The 2010 Annual Corporate Social Responsibility Perceptions Survey by PennSchoen Berland, Landor Associates, and Burson-Marsteller showed that consumers prioritise social responsibility across business sectors, and revealed that 70 percent of the respondents were willing to pay more for products from a socially responsible company.
We are likely to see the continued adoption of CSR by companies, especially as it confers additional benefits like enhanced consumer trust, better branding and possibly reduced costs as well. “CSR is very much viable and in Asia as it is in other parts of the world as it is becoming more and more of a global trend,” said Mr Thøisen. He added that his company’s goal of being CO2 neutral by 2020 resulted in not only positive branding, but also made for good business as they could save on energy costs.
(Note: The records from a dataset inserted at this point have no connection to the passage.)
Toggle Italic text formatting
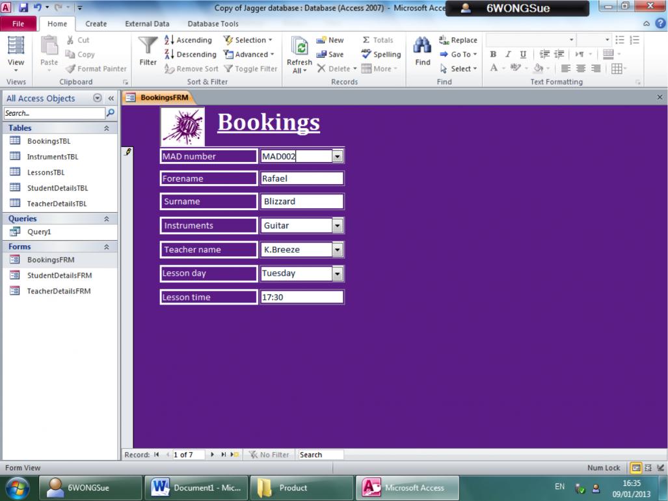The height and width of the screenshot is (501, 668). (x=508, y=55)
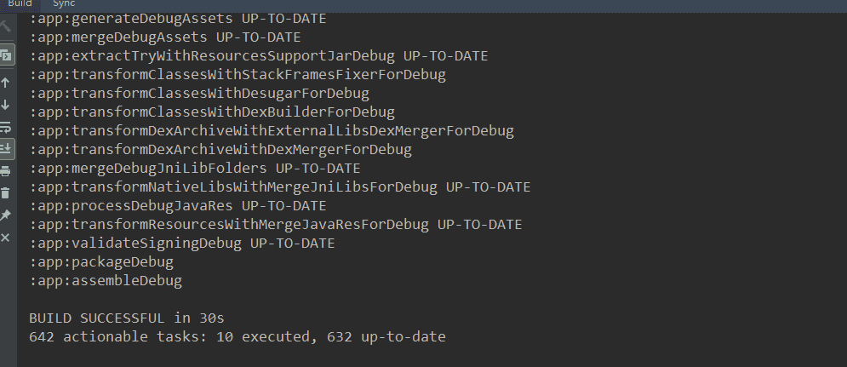Viewport: 847px width, 367px height.
Task: Close the build panel with X icon
Action: tap(5, 238)
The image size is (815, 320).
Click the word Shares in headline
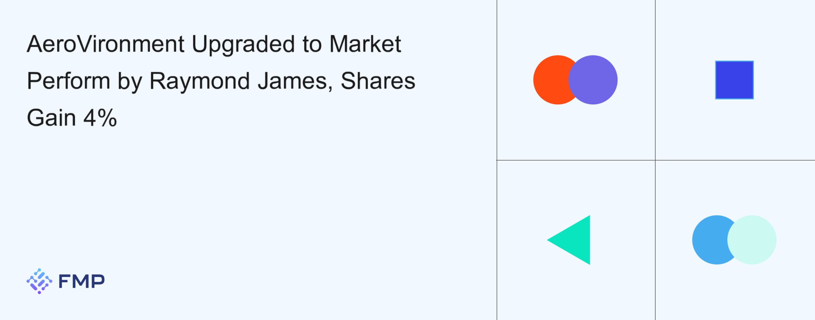378,81

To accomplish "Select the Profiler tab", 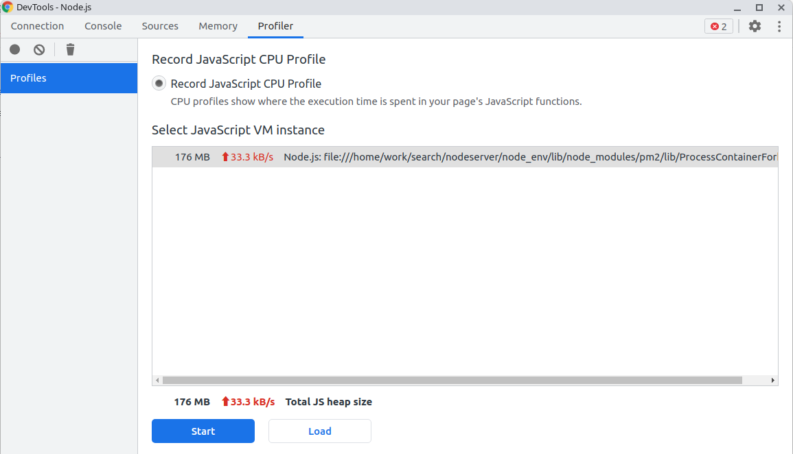I will point(275,26).
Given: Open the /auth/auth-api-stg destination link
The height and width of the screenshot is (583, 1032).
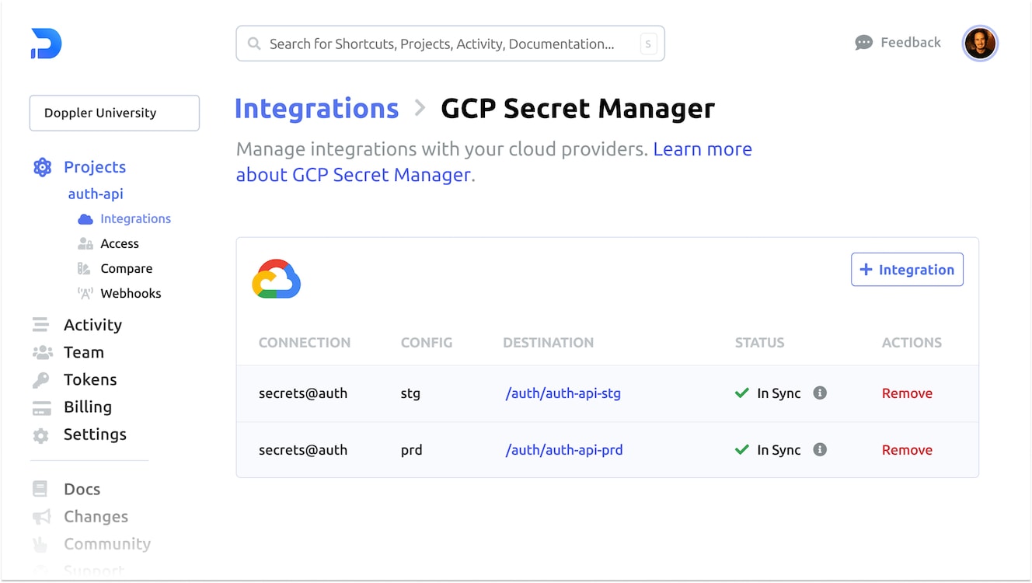Looking at the screenshot, I should 563,393.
Other ethical practices in food production involve food sources, such as supporting local markets or fair trade, collection methods, employment, organic food, food safety, and green processes that include carbon footprints and green packaging (eg: compostable, recyclable). For instance, companies might opt for flat pack packaging so that more can be stored or transported at one go, which leads to energy savings (using less fuel) as well as transportation costs (making less trips).
More often than not, a focus on environmental concerns will also lead to time and/or cost savings during the manufacturing process. For instance, Walmart initiative to reduce packaging used on toys resulted in not just material savings, but also that of transportation.
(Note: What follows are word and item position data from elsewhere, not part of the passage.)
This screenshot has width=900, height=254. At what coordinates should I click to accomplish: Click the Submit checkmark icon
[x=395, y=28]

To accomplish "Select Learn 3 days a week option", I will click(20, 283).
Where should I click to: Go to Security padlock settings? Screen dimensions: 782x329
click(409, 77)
In addition, CSR doubles up as a form of self-regulation, which helps to pre-empt future regulations put in place by governments. One prime example would be providing more informative labels before it is actually made mandatory, or keeping away from unhealthy food in children’s advertising.
While markets in Europe and North America are slowing down due to the economy, the same segments in Asia are only beginning to prosper as the middle class rises, spurring developments in the way companies source, produce, market and sell their products.